LiquidCool Solutions (LCS) is a technology development firm with patents surrounding cooling electronics by total immersion in a dielectric fluid. LCS technology can be used to cool electronics of any shape and size. For rack-mounted servers the dielectric fluid is pumped from a central station through a manifold mounted on the rack into sealed IT devices, flooding each chassis and slowly flowing over and around the circuit boards and internal components via directed flow. Once the coolant exits the enclosure it is circulated outside the data centre, where the heat is captured for commercial reuse or rejected to the atmosphere by a commercially available fluid cooler.
LCS licenses its IP to OEMs looking for a cooling solution that saves energy, saves space, enhances reliability, operates silently, and can be surprisingly easy to maintain in the field. The fact that LCS cooling technology can dissipate 100 kilowatts per rack and costs less, are just added benefits.
Calyos provides advanced two-phase cooling solutions for high-performance computing servers. Using a breakthrough passive and energy-free capillary pump, Calyos solutions transfer the wasted heat outside the server, thanks to the full vaporisation of a low-pressure two-phase fluid circulating inside a sealed circuit. These solutions significantly outperform full liquid cooling whilst having the same form factor, contrary to immersion cooling.
Adaptable to liquid or air-cooled racks, these silent and high efficiency solutions reduce the energy requirements of HPC infrastructures. Fans and pumps are not required in the server anymore.

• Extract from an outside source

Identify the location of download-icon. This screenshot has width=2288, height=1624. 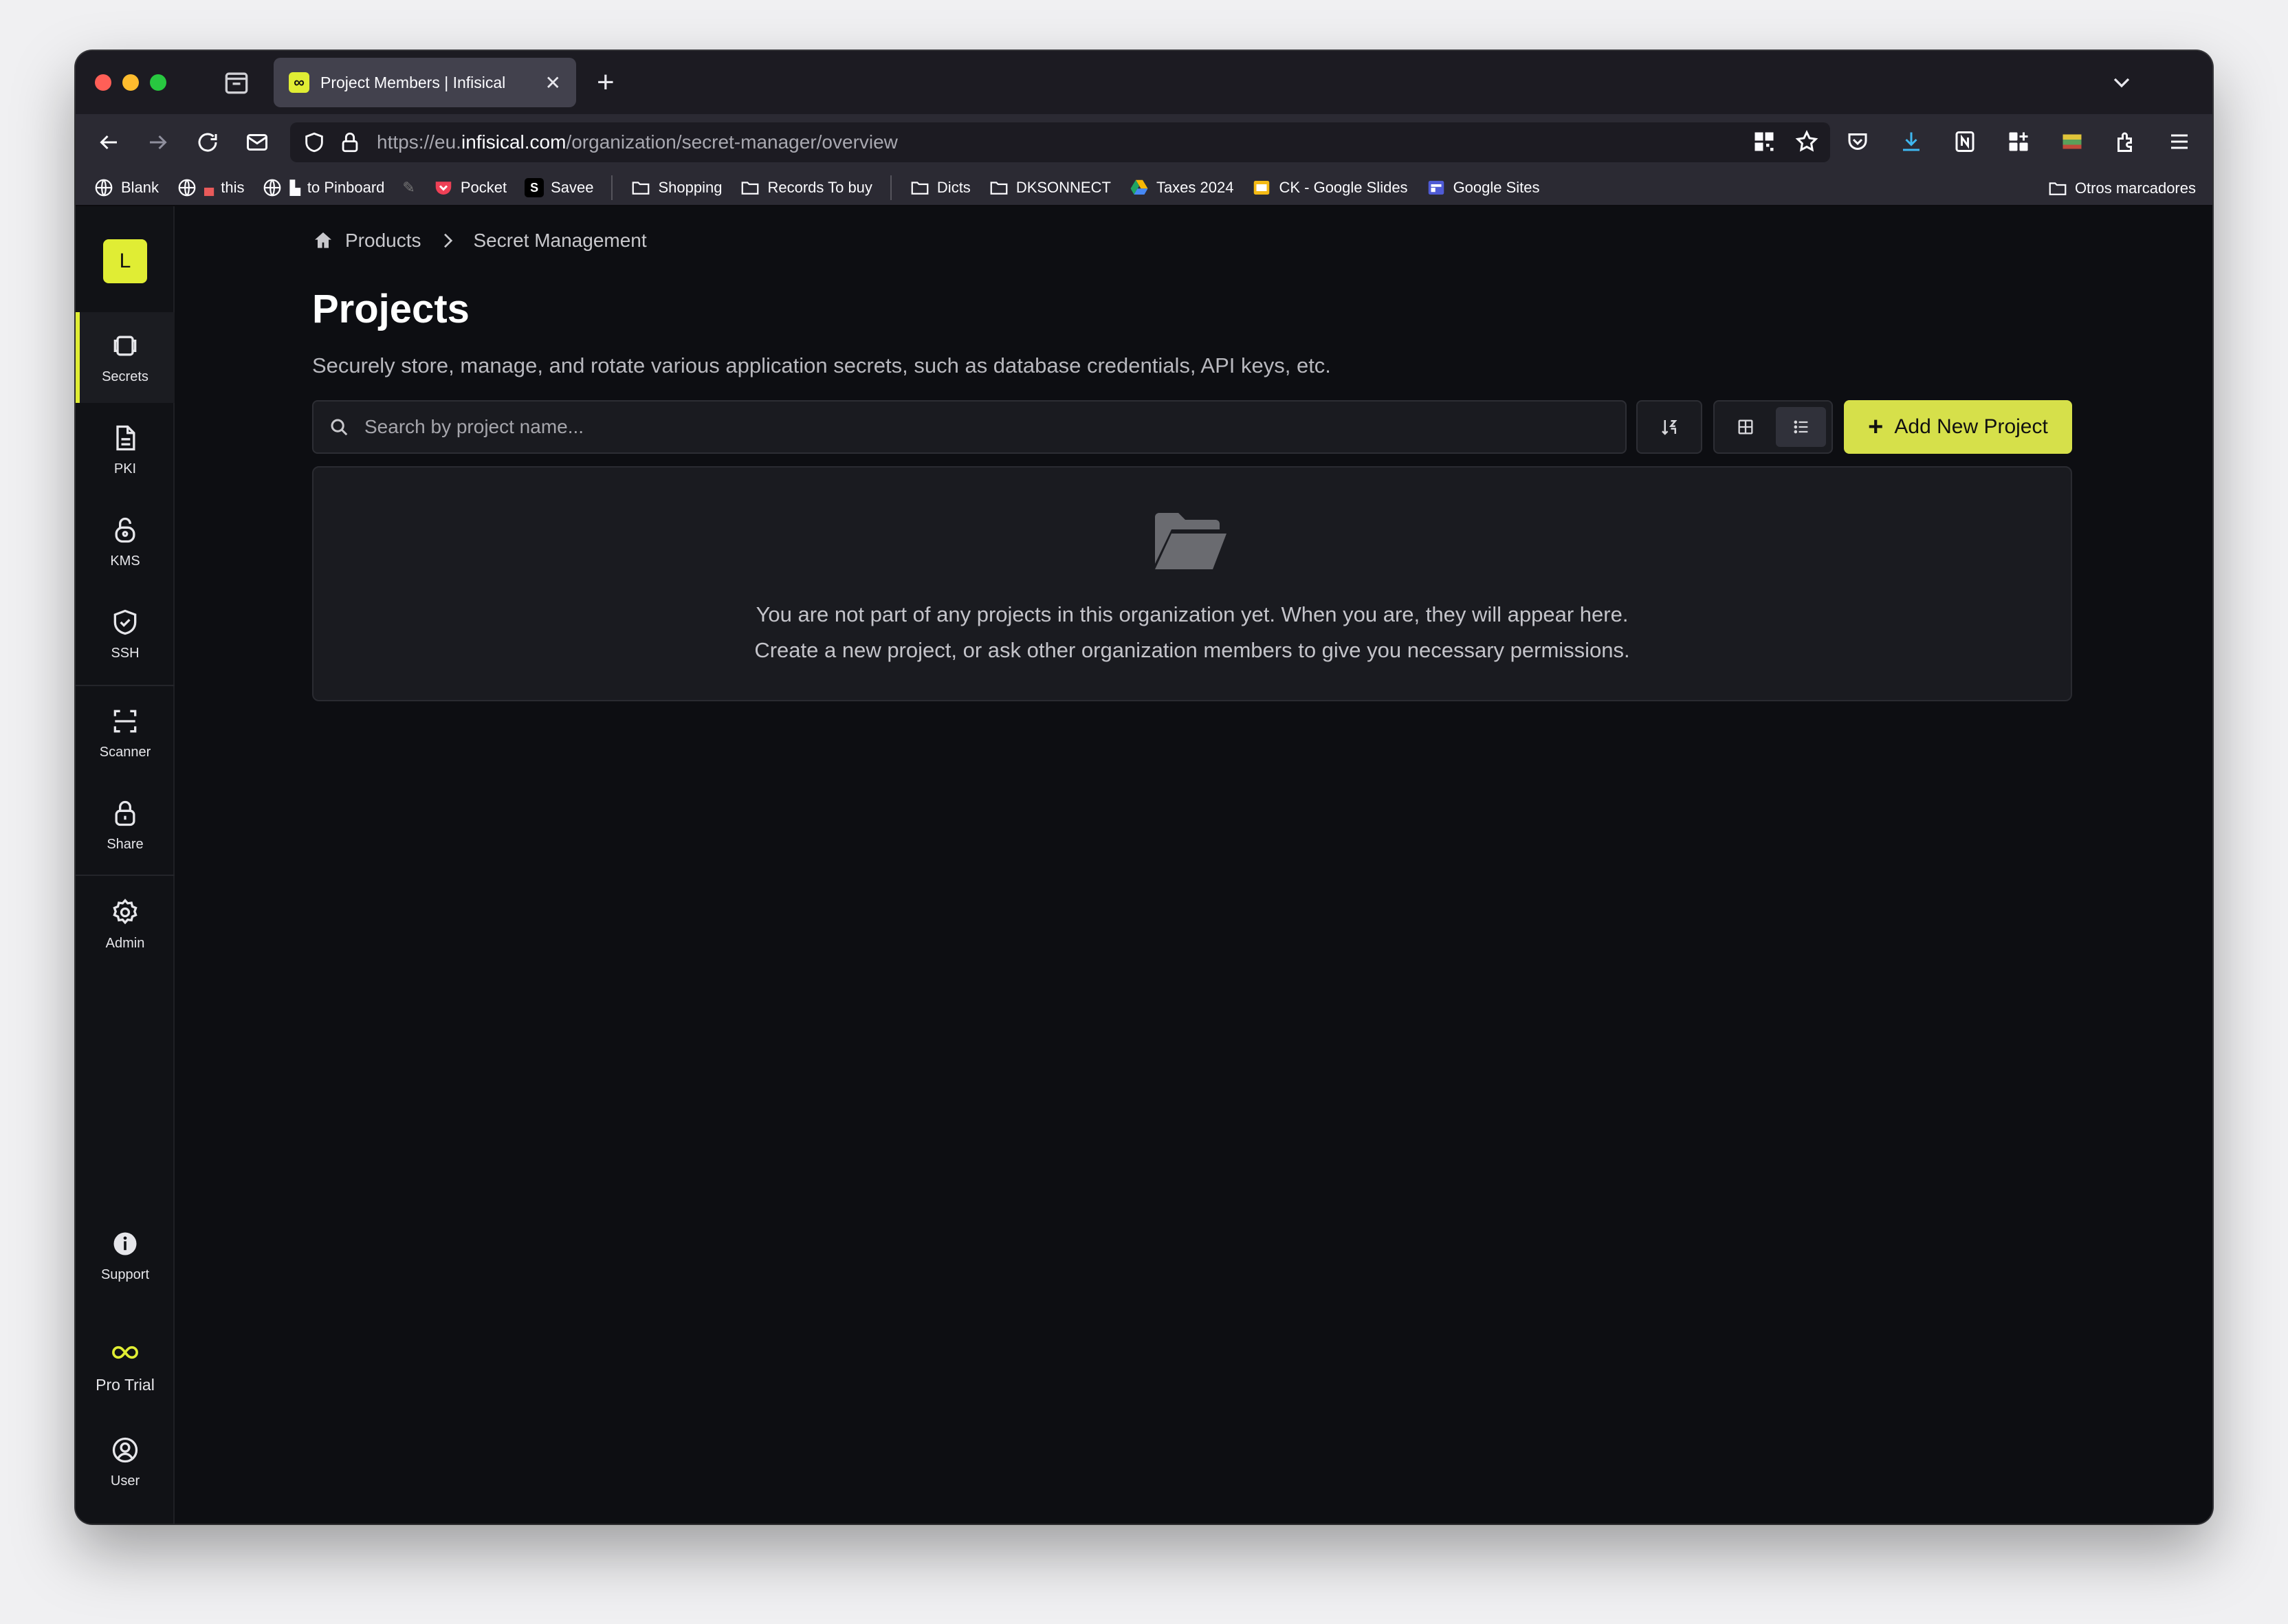
(1911, 142).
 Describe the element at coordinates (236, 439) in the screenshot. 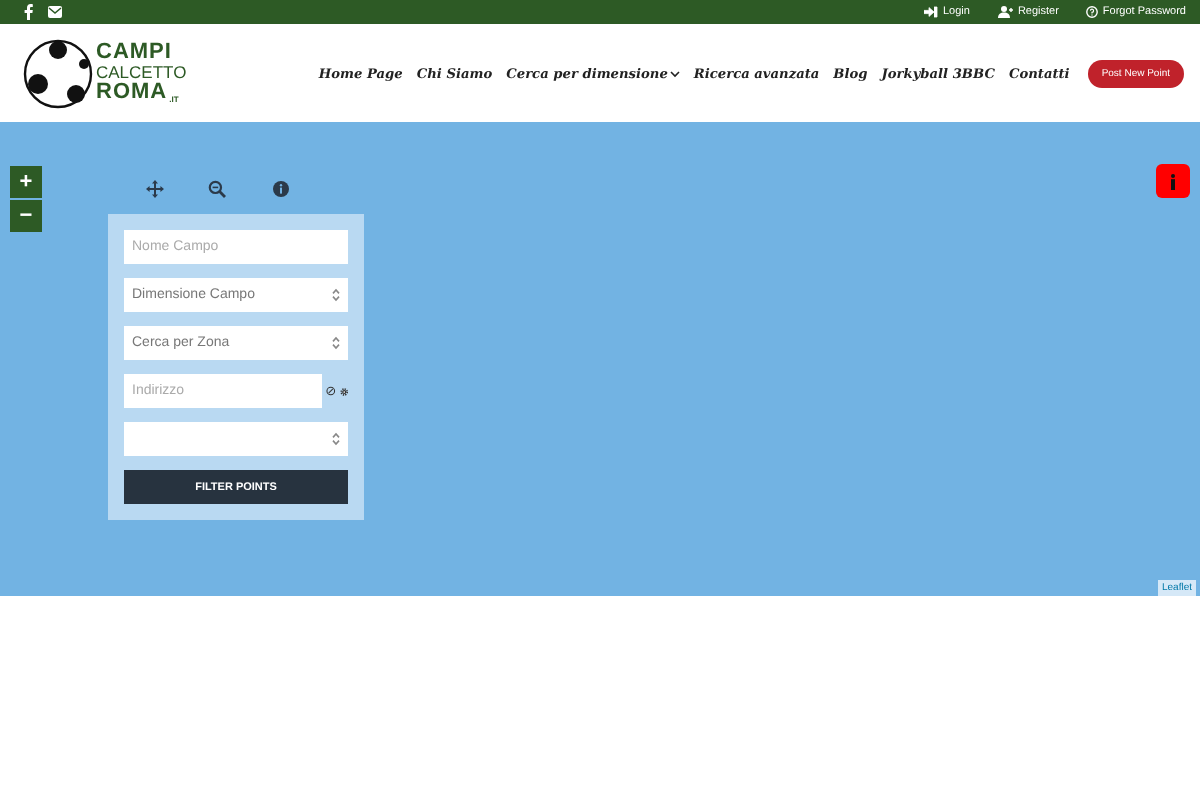

I see `select-field` at that location.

Secondly, the very low thermal resistance allows the use of high temperature cooling fluid (>45°C), reducing the need for data-centre chilled water and enabling energy reuse.

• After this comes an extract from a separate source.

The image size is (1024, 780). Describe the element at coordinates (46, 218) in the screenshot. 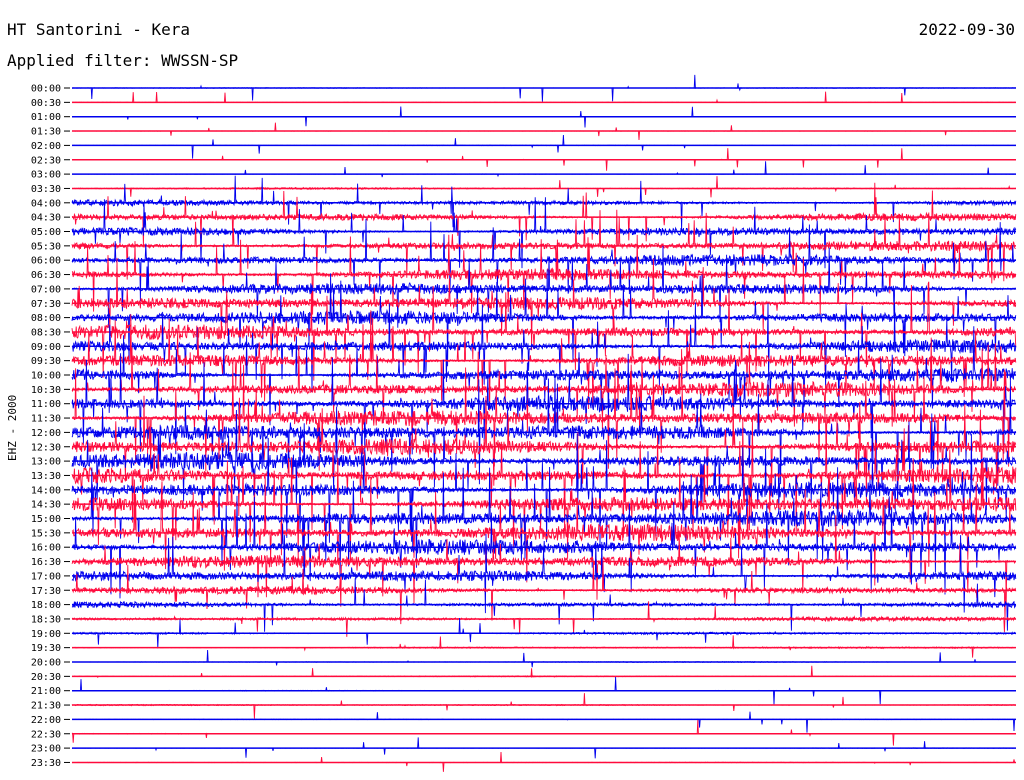

I see `time-tick-label: 04:30` at that location.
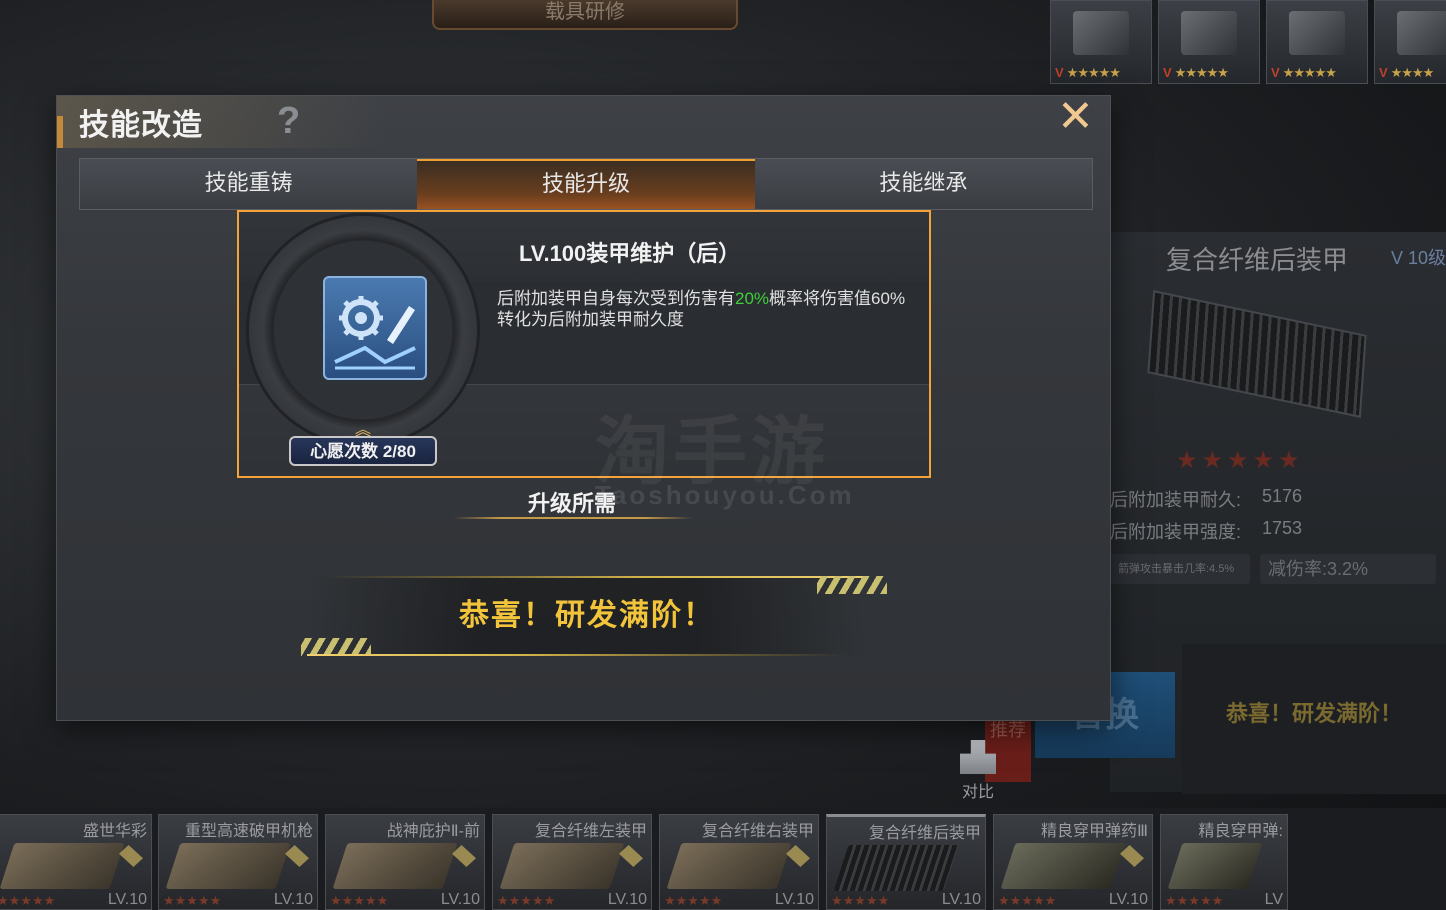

The Coolcentric family of rear-door heat exchangers are passive, liquid-cooled, heat exchangers close-coupled to the rear of the IT enclosure. The heat exchangers are designed to help customers address today’s data-centre challenges of increasing IT loads, aging infrastructure, and the need to expand.
The Coolcentric heat exchangers bring heat removal as close to the heat source as possible, providing the ultimate containment solution and eliminating the need to ‘cool’ your data centre. Coolcentric heat exchangers are flexible – they can be attached to any manufacturer’s rack, they are efficient – reducing data centre cooling energy by up to 90 per cent, and they save space.
Coolcentric heat exchangers, High Density RDHX-HD (40kW), Standard RDHx (20kW), and Low Density RDHx-LD (10kW), can provide sensible heat removal, cooling rack loads from 5kW to 40kW.
Motivair manufactures ultra-high efficiency Chilled Doors for HPC applications. These active rear doors remove up to 45kW from a 42u x 600mm rack, using variable speed fans, water control valve and PLC controls with remote communication. This performance is achieved using 65F water and maintaining 75F (intake & discharge air) room temperature.
Using 65F chilled water eliminates any possibility of condensation or the need for condensate pumps. The total Chilled Door fan power requirement of 840 watts at 45kW capacity is entirely offset by the reduction in server fan power, independently measured at 1kW by a major server manufacturer in their test lab. Therefore there is a small net power reduction for an HPC rack fitted with a Motivair Chilled Door.
The use of 65oF chilled water also reduces the power cost of a dedicated chiller by 30 per cent resulting in an extremely efficient system. Any building central chilled water supply can be tempered from 45oF to 65oF by utilizing a Motivair cooling distribution unit (CDU).